Miguel Angel Pérez Martínez, Vicente Ruiz Herrán, Miguel Angel Peña Cerezo
Financial immunization is a passive management strategy for portfolios comprising fixed income financial assets that aims to eliminate from such portfolios any risk arising from uncertainty concerning the future performance of interest rates. The initial basis for such strategies was the measure of duration introduced by F. Macaulay in 1938. In view of the limitations of the immunization model based on this measure, and in a bid to achieve greater interest risk coverage, a number of approaches have led to a good many models being proposed, which may be classified into three groups:
Unifactorial models, based on the use of single duration immunization measures. Fisher and Weil (1971), Bierwag (1977), Bierwag and Kaufman (1977), Khang (1979) and Bierwag, Kaufman, Schweitzer and Toevs (1981) have made some important proposals.
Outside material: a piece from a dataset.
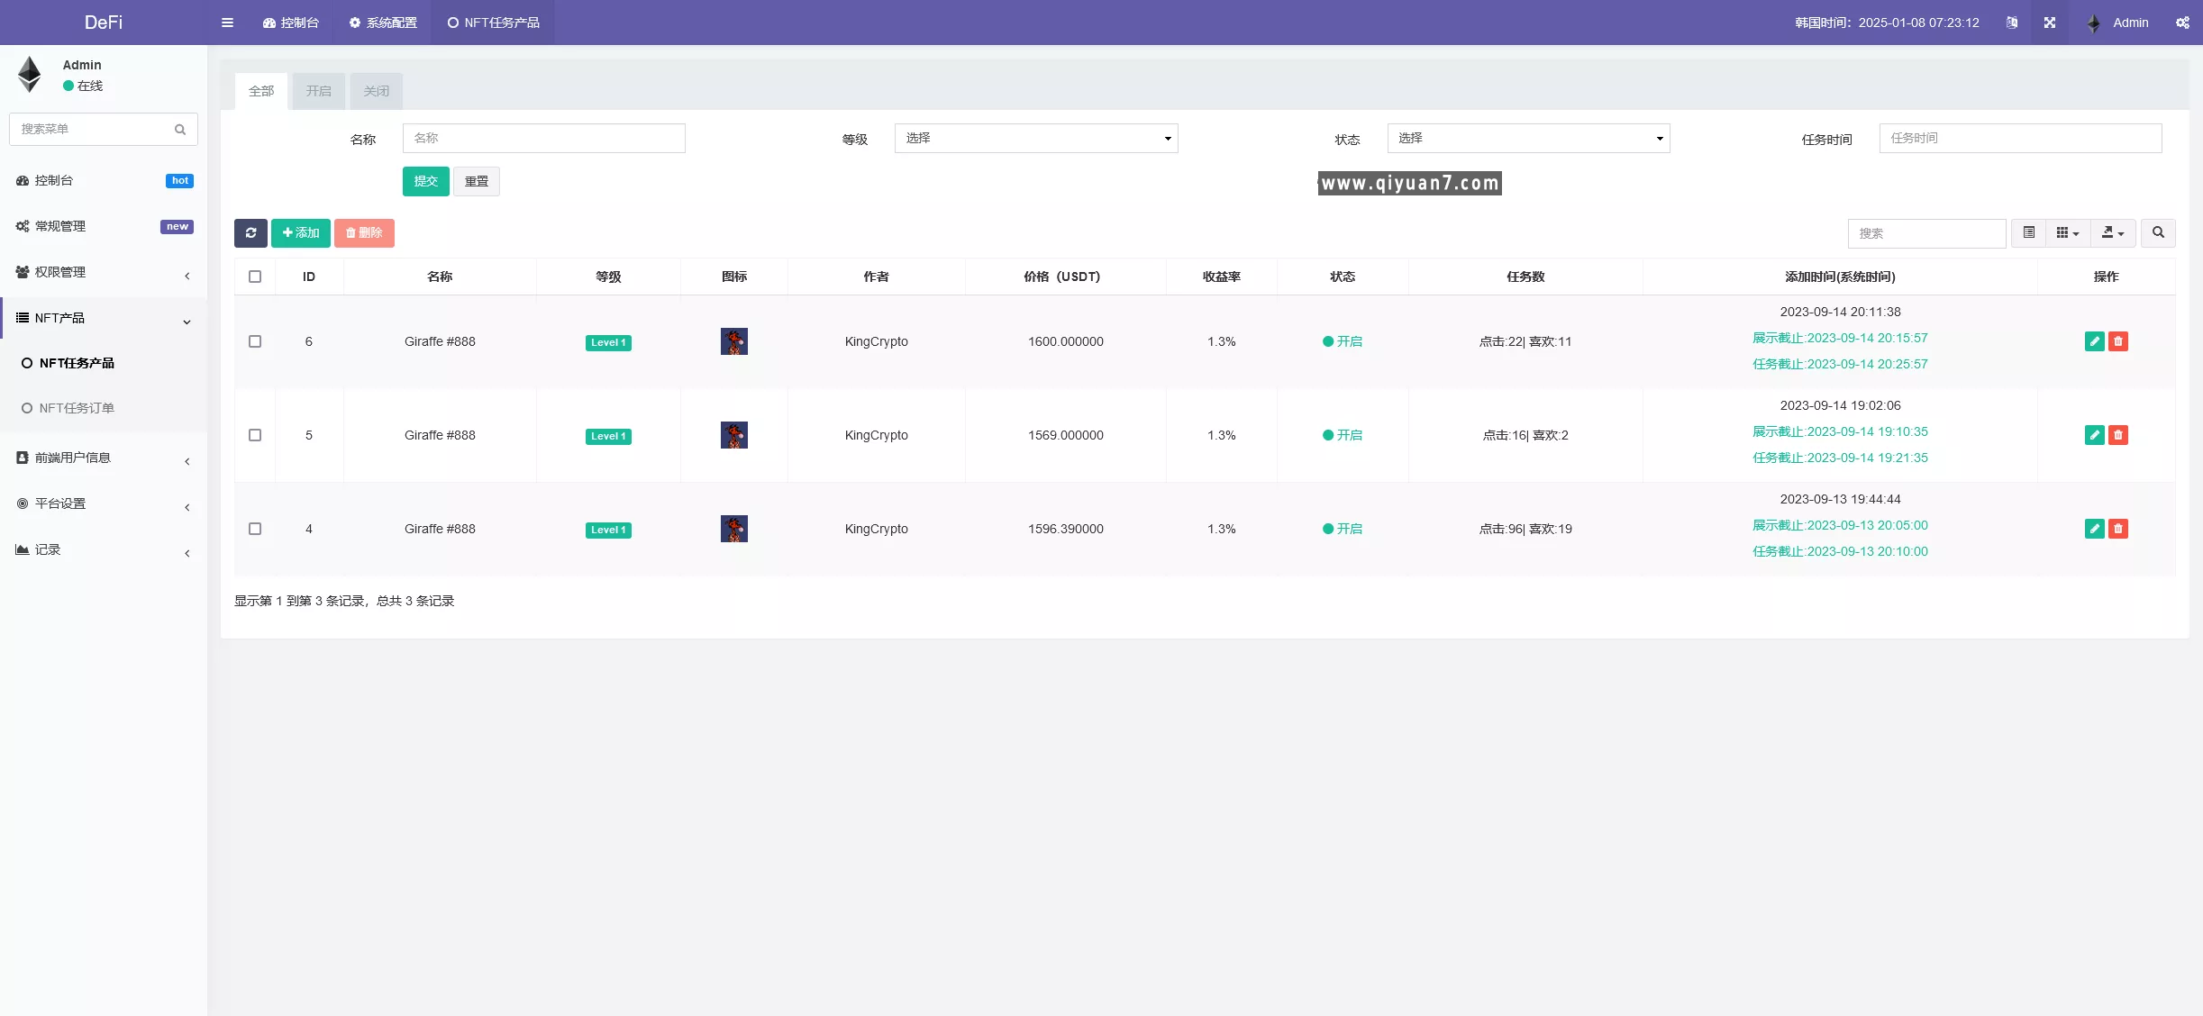Screen dimensions: 2203x1016
Task: Check the box for row ID 4
Action: pyautogui.click(x=255, y=529)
Models based on dispersal measures. These seek to minimize the dispersal of bond portfolio cash flows in relation to the investment horizon. Particularly interesting proposals include those by Fong and Vasicek (1984) and Nawalkha and Chambers (1996).
Multifactorial models based on the simultaneous use of a set of immunizing measures of duration.
Major proposals made by Prisman and Shores (1988), Reitano (1991), Klaffky, Ma and Nozari (1992), Ho (1992), Dattatreya and Fabozzi (1995) and Nawalkha and Chambers (1997) The purpose of the paper is to simulate the behavior of different models of financial immunization, based on information concerning the Spanish public debt market, with a view to conducting a comparative analysis.